2. The method of claim 1, wherein step b) comprises: providing J types of negative samples (j) and separately conjugating the J types of negative samples (j) with a plurality of magnetic particles to form J types of NS-MPs(j); andstep e) comprises:providing I types of positive samples (1) and separately conjugating the I types of positive samples (1) with a plurality of magnetic particles to form I types of PS-MPs(i).
3. The method of claim 2, wherein separately conjugating the J types of negative samples (j) or the I types of positive samples (1) with the magnetic particles comprises joining the J types of negative samples (j) or the I types of positive samples (1) to the magnetic particles through joining pairs respectively attached to the magnetic particles and the J types of negative samples (j) or the I types of positive samples (1).

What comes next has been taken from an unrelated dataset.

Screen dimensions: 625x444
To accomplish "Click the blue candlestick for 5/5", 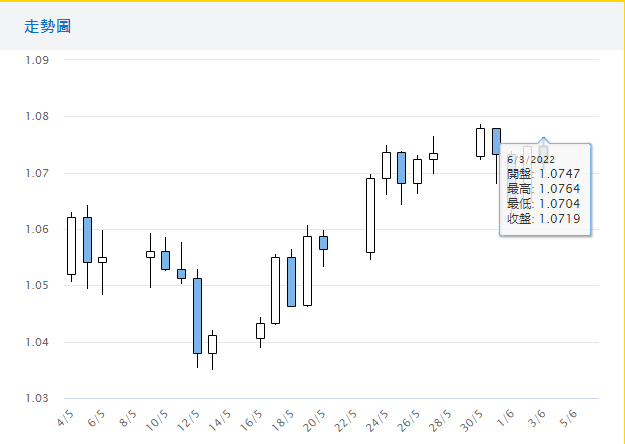I will (87, 240).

4. The method of claim 3, wherein the joining pairs are constituted by streptavidin and biotin, and wherein the streptavidin binds with the magnetic particles and the biotin binds with the J types of negative samples (j) or the I types of positive samples (1).
5. The method of claim 1, wherein step g) subjecting the redispersed bound mixture to a MARAS at a first oscillating magnetic field with a lower-bound frequency fL and/or a lower-bound strength HL comprises performing a MARAS by applying a first rotating magnetic field or a first alternating magnetic field with the lower-bound frequency fL and/or the lower-bound strength HL.
6. The method of claim 1, wherein step i) subjecting the redispersed bound mixture to a MARAS at a second oscillating magnetic field with an upper-bound frequency fU and/or an upper-bound strength HU comprises performing a MARAS by applying a second rotating magnetic field or a second alternating magnetic field with the upper-bound frequency fU and/or the upper-bound strength HU.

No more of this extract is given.